**Selected passage**:
(begin)
In all other respects, the provisions of the Gesetz zum Schutz vor schädlichen Umwelteinwirkungen durch Luftverunreinigungen, Geräusche, Erschütterungen und ähnliche Vorgänge (Bundesimmissionsschutzgesetz – Act for the Protection against Harmful Environmental Effects Caused by Air Pollution, Noise, Vibration and Similar Factors – Federal Ambient Pollution Control Act) as well as the relevant implementing regulations will apply. In addition, an implementing regulation for the Kreislaufwirtschafts- und Abfallgesetz (Recycling and Waste Management Act), which will deal with the treatment of waste wood, is in the process of being prepared.
The scope of application of the Act also covers biogas which is generated elsewhere and fed into the gas network when such biogas is used for electricity generation, providing that proof is furnished of the origin of this gas and providing that there are calculations which prove that the energy content of the gas quantity used is equal to the energy content of the biogas quantity fed into the network.
The scope of application of the Act is extended to include the exclusive economic area located outside the 12-mile zone in order to facilitate the implementation of offshore wind projects in this area.
The term “grid operator” is used as defined in the Gesetz über
die Elektrizitäts- und Gasversorgung (Electricity and Gas Supply Act).
It should be emphasised that only operators of public supply grids are
obliged to purchase and pay compensation for electricity fed into their
Paragraph 2 specifies electricity generation installations which are excluded from the scope of application of this Act. Like the Electricity Feed Act, the present Act does not cover large-scale hydro-electric power plants, as well as large installations generating electricity from landfill gas and gas from sewage treatment plants. On the one hand, this is because it can be assumed that large-scale installations can be operated cost-effectively even without being included in the scope of application of this Act; and on the other hand, it is intended that especially decentralised smaller installations should become the pillar of future energy supply.
(end)
**Provided data**:
(begin)
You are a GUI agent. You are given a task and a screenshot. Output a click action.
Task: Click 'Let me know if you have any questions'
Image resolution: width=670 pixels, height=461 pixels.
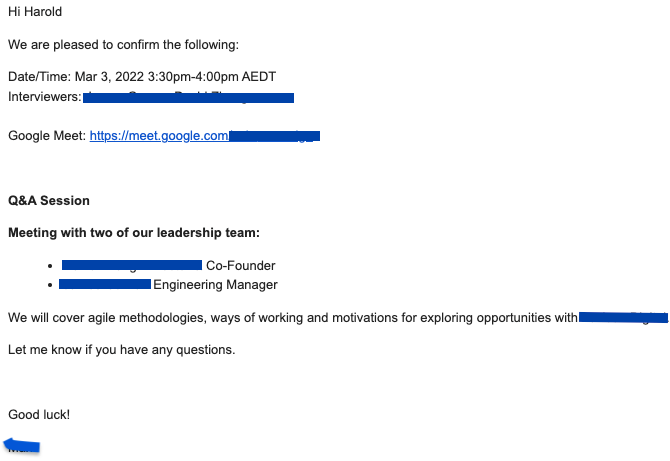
(end)
**Exercises**:
1) Give the English names of every law that the passage on the Act's scope of application names, not counting the Act itself.
2) For each statement, say whether the passage on the Act's scope of application supports it:
(a) The Act's scope of application is extended to the exclusive economic area outside the 12-mile zone.
(b) The present Act covers large-scale hydro-electric power plants.
(c) The implementing regulation on the treatment of waste wood has already been issued.
3) Reproduce the passage on the Act's scope of application from "The scope of application of the Act also" up to and including "in this area.", switching "biogas" to "biomethane" each time it occurs.
The data that comes after the passage on the Act's scope of application was taken from a different source.

**Answers below**:
1)
- Federal Ambient Pollution Control Act (Act for the Protection against Harmful Environmental Effects Caused by Air Pollution, Noise, Vibration and Similar Factors)
- Recycling and Waste Management Act
- Electricity and Gas Supply Act
- Electricity Feed Act

2)
(a) Yes: "The scope of application of the Act is extended to include the exclusive economic area located outside the 12-mile zone"
(b) No: "the present Act does not cover large-scale hydro-electric power plants"
(c) No: "which will deal with the treatment of waste wood, is in the process of being prepared"

3)
The scope of application of the Act also covers biomethane which is generated elsewhere and fed into the gas network when such biomethane is used for electricity generation, providing that proof is furnished of the origin of this gas and providing that there are calculations which prove that the energy content of the gas quantity used is equal to the energy content of the biomethane quantity fed into the network.
The scope of application of the Act is extended to include the exclusive economic area located outside the 12-mile zone in order to facilitate the implementation of offshore wind projects in this area.